Insgesamt 25 Kinder nahmen am Gerätehaus in Leer an der von der Feuerwehr gestalteten Ferienfreizeit im Rahmen des Ferienprogrammes der Stadt Horstmar teil. "Wir hatten noch weitere zehn auf der Warteliste, doch mehr ging wirklich nicht", schilderte Oberbrandmeister Michael Wallkötter das große Interesse der Sechs- bis Zwölfjährigen. Er hatte zusammen mit sechs Kameraden und drei Mitgliedern aus der Jugendfeuerwehr diesen Nachmittag vorbereitet. Die Gastgeber hatten sich viel Mühe gemacht. Jedes Kind erhielt ein Namensschildchen und ein exaktes Programm war ausgearbeitet worden.

Die kleinen Besucher erlebten einen Feuerwehrmann in voller Montur mit Atemgerät und Leinenbeutel. "Die Montur wiegt ja wohl eine Tonne", meinte Darius Homann. Ganz so schwer war sie wohl nicht, aber Feuerwehrmann Henning May musste bei hochsommerlichen Temperaturen ganz schön schwitzen. Er war selbst in den Einsatzanzug geschlüpft.

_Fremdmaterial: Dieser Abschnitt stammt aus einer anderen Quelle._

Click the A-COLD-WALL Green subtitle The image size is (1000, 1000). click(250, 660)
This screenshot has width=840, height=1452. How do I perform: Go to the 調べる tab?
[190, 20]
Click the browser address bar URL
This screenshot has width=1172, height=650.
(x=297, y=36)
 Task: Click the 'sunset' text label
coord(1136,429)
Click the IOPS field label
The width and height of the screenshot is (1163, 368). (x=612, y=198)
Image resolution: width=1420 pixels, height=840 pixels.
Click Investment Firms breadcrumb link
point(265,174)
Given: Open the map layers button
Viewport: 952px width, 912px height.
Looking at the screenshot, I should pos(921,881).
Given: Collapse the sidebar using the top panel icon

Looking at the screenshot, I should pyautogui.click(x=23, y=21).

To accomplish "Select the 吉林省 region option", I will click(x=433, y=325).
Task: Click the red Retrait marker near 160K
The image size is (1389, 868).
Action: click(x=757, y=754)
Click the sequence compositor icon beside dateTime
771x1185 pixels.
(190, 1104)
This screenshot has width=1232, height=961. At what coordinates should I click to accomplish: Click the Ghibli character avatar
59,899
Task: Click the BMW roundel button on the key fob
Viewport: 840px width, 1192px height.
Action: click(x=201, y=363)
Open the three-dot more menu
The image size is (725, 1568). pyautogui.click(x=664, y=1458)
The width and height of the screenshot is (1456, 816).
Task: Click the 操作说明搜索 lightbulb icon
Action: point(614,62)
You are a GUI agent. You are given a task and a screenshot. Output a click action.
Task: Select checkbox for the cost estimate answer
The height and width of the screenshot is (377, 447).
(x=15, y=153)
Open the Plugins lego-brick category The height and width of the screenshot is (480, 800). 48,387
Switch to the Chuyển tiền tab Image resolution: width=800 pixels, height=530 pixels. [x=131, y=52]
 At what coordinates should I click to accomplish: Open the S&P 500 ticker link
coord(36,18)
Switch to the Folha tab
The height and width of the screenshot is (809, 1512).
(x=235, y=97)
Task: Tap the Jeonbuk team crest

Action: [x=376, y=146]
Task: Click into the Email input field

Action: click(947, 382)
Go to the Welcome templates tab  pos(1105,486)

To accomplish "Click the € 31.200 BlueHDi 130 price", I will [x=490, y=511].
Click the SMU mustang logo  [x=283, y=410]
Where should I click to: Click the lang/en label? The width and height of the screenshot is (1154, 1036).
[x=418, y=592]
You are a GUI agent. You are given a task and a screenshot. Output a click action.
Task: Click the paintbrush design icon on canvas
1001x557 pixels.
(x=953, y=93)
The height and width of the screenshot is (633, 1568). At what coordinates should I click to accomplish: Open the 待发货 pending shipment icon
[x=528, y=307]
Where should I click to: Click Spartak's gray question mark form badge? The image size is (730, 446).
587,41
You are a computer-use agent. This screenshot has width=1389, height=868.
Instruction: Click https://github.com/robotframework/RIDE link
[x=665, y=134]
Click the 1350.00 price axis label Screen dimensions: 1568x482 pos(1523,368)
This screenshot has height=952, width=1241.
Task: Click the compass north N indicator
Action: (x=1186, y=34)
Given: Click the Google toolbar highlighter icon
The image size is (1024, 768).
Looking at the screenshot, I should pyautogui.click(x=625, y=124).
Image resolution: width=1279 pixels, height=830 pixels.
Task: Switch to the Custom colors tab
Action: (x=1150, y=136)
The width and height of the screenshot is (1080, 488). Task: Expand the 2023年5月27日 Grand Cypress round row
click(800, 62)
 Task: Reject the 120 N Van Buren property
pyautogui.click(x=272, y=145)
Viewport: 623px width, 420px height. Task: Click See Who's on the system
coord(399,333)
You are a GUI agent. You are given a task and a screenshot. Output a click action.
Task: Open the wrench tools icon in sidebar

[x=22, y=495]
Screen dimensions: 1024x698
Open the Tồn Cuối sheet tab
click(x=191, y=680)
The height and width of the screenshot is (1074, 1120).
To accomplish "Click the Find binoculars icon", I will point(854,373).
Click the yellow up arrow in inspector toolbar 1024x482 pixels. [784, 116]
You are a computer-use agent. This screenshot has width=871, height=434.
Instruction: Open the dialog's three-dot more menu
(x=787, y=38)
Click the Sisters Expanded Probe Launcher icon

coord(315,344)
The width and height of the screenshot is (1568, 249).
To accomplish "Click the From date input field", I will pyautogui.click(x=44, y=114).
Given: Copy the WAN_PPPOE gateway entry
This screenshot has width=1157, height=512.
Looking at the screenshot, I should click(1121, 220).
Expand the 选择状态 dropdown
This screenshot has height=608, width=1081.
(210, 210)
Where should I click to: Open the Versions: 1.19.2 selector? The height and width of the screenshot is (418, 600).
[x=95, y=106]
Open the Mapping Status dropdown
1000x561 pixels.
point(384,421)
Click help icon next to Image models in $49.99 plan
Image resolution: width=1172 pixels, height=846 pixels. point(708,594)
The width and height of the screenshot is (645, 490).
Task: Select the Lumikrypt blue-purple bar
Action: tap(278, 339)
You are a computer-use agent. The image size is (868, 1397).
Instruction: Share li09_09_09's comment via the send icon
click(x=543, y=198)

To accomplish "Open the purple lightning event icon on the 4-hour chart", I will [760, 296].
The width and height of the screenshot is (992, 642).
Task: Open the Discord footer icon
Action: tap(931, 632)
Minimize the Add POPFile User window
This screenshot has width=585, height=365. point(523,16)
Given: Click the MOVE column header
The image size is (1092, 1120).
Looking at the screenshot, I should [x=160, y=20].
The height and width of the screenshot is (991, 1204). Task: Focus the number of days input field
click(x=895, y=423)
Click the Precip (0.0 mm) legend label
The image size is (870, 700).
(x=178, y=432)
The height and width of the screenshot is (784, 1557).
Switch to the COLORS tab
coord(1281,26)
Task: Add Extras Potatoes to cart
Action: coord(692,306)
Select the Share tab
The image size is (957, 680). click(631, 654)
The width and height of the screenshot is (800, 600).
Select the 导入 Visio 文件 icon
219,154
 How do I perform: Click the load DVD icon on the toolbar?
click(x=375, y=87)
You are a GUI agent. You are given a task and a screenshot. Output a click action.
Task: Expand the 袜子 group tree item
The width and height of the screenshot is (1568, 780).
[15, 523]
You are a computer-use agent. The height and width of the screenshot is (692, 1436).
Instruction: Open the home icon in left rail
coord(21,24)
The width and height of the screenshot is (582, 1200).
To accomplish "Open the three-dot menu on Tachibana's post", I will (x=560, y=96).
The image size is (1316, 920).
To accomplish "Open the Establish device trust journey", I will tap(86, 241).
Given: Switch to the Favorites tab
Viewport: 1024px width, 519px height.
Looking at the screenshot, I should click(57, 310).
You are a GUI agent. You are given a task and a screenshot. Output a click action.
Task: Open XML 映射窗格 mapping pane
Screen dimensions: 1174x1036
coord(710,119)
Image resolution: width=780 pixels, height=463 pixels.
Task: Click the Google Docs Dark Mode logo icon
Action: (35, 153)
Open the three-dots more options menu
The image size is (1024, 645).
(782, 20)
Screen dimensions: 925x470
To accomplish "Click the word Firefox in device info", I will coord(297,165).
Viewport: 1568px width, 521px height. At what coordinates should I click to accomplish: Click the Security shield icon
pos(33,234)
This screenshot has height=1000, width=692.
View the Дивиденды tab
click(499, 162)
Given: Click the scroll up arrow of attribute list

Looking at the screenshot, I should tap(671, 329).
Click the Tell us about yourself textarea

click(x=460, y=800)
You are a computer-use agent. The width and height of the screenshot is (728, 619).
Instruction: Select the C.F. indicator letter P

"Ich hatte früher einen riesigen Respekt vor diesen Feuerwehrmännern", bekannte Henning May. Man wolle den Kindern vermitteln, dass darin kein Ungeheuer stecke, sondern ein ganz normaler Mensch. Die Technik in den Fahrzeugen faszinierte den Nachwuchs. Ob Tanklöschfahrzeug, zwei Löschgruppenfahrzeuge oder das Mannschaftstransportfahrzeug, der Löschzug Leer hatte alles aufgeboten, was er besitzt. Gerne postierten sich die Kinder für ein Erinnerungsfoto vor diesen für den Einsatz der Wehr so wichtigen Fahrzeugen. Die Augen der Mädchen und Jungen strahlten, als sie sogar in dem "Löschgruppenfahrzeug 20" Platz nehmen durften. Die Gastgeber hatten für die Kinder eigens sechs Sitzschalen besorgt.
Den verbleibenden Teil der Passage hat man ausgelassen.